→ **EXERCISE INSTRUCTIONS**
Repeat every record exactly, but omit the images.

→ **THE INPUT**
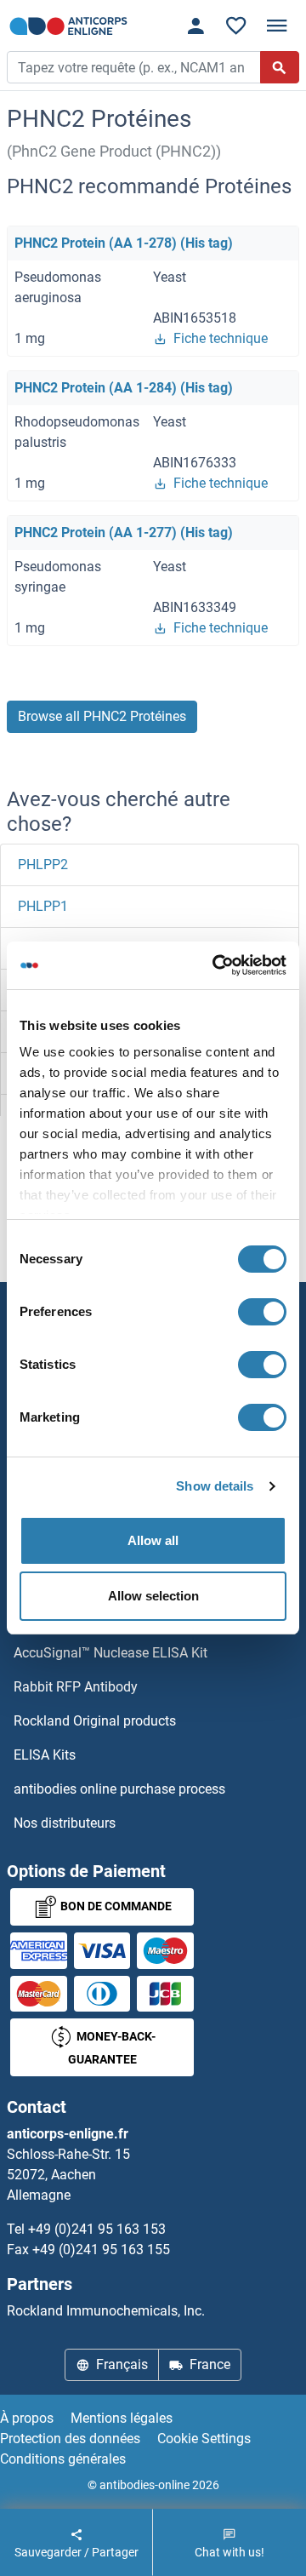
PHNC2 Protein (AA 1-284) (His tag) (123, 388)
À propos (27, 2418)
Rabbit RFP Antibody (76, 1687)
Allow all (153, 1540)
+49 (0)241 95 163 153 (97, 2229)
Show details (214, 1486)
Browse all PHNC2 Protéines (102, 716)
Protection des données (70, 2438)
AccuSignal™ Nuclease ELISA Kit (110, 1653)
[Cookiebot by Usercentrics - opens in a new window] (215, 965)
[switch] (262, 1311)
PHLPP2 (43, 864)
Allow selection (153, 1596)
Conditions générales (63, 2459)
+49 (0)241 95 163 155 (101, 2249)
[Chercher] (279, 67)
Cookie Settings (204, 2438)
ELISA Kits (45, 1755)
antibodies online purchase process (119, 1789)
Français (122, 2364)
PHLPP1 (43, 906)
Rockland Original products (95, 1721)
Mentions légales (122, 2418)
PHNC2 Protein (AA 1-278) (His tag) (123, 243)
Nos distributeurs (65, 1823)
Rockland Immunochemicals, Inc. (106, 2311)
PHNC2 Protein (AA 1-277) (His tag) (123, 532)
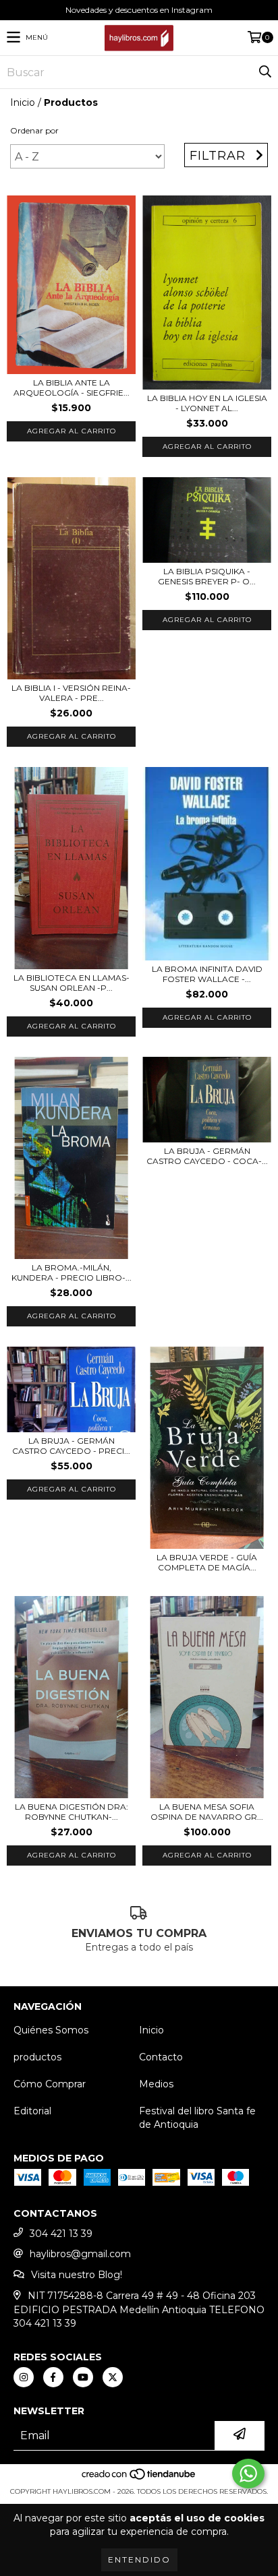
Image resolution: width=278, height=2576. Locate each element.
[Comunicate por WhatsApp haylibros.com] (248, 2473)
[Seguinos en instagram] (23, 2377)
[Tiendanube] (139, 2478)
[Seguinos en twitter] (113, 2377)
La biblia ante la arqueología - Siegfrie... (71, 387)
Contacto (161, 2057)
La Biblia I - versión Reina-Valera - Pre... (71, 693)
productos (37, 2057)
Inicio (22, 102)
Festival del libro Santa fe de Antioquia (197, 2117)
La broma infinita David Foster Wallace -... (207, 974)
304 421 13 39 (61, 2234)
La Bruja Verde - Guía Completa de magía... (207, 1562)
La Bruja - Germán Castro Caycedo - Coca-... (207, 1156)
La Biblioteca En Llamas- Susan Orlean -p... (71, 983)
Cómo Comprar (49, 2084)
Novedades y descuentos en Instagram (139, 10)
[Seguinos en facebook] (53, 2377)
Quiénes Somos (50, 2030)
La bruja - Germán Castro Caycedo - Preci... (71, 1446)
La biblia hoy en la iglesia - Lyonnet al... (207, 403)
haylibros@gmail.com (80, 2254)
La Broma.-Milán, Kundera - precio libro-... (71, 1272)
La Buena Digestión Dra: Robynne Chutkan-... (71, 1812)
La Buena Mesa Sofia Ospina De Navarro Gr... (206, 1812)
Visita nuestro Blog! (76, 2275)
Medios (156, 2084)
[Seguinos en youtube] (83, 2377)
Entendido (139, 2559)
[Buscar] (264, 72)
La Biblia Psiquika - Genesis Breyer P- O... (207, 576)
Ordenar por (34, 130)
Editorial (32, 2111)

→ **EXERCISE RESPONSE**
PHNC2 Protein (AA 1-284) (His tag) (123, 388)
À propos (27, 2418)
Rabbit RFP Antibody (76, 1687)
Allow all (153, 1540)
+49 (0)241 95 163 153 (97, 2229)
Show details (214, 1486)
Browse all PHNC2 Protéines (102, 716)
Protection des données (70, 2438)
AccuSignal™ Nuclease ELISA Kit (110, 1653)
[Cookiebot by Usercentrics - opens in a new window] (215, 965)
[switch] (262, 1311)
PHLPP2 (43, 864)
Allow selection (153, 1596)
Conditions générales (63, 2459)
+49 (0)241 95 163 155 (101, 2249)
[Chercher] (279, 67)
Cookie Settings (204, 2438)
ELISA Kits (45, 1755)
antibodies online purchase process (119, 1789)
Français (122, 2364)
PHLPP1 (43, 906)
Rockland Original products (95, 1721)
Mentions légales (122, 2418)
PHNC2 Protein (AA 1-278) (His tag) (123, 243)
Nos distributeurs (65, 1823)
Rockland Immunochemicals, Inc. (106, 2311)
PHNC2 Protein (AA 1-277) (His tag) (123, 532)
Image resolution: width=278, height=2576. Locate each element.
[Comunicate por WhatsApp haylibros.com] (248, 2473)
[Seguinos en instagram] (23, 2377)
[Tiendanube] (139, 2478)
[Seguinos en twitter] (113, 2377)
La biblia ante la arqueología - Siegfrie... (71, 387)
Contacto (161, 2057)
La Biblia I - versión Reina-Valera - Pre... (71, 693)
productos (37, 2057)
Inicio (22, 102)
Festival del libro Santa fe de Antioquia (197, 2117)
La broma infinita David Foster Wallace -... (207, 974)
304 421 13 39 (61, 2234)
La Bruja Verde - Guía Completa de magía... (207, 1562)
La Bruja - Germán Castro Caycedo - Coca-... (207, 1156)
La Biblioteca En Llamas- Susan Orlean -p... (71, 983)
Cómo Comprar (49, 2084)
Novedades y descuentos en Instagram (139, 10)
[Seguinos en facebook] (53, 2377)
Quiénes Somos (50, 2030)
La bruja - Germán Castro Caycedo - Preci... (71, 1446)
La biblia hoy en la iglesia - Lyonnet al... (207, 403)
haylibros@gmail.com (80, 2254)
La Broma.-Milán, Kundera - precio libro-... (71, 1272)
La Buena Digestión Dra: Robynne Chutkan-... (71, 1812)
La Buena Mesa Sofia Ospina De Navarro Gr... (206, 1812)
Visita nuestro Blog! (76, 2275)
Medios (156, 2084)
[Seguinos en youtube] (83, 2377)
Entendido (139, 2559)
[Buscar] (264, 72)
La Biblia Psiquika - Genesis Breyer P- O... (207, 576)
Ordenar por (34, 130)
Editorial (32, 2111)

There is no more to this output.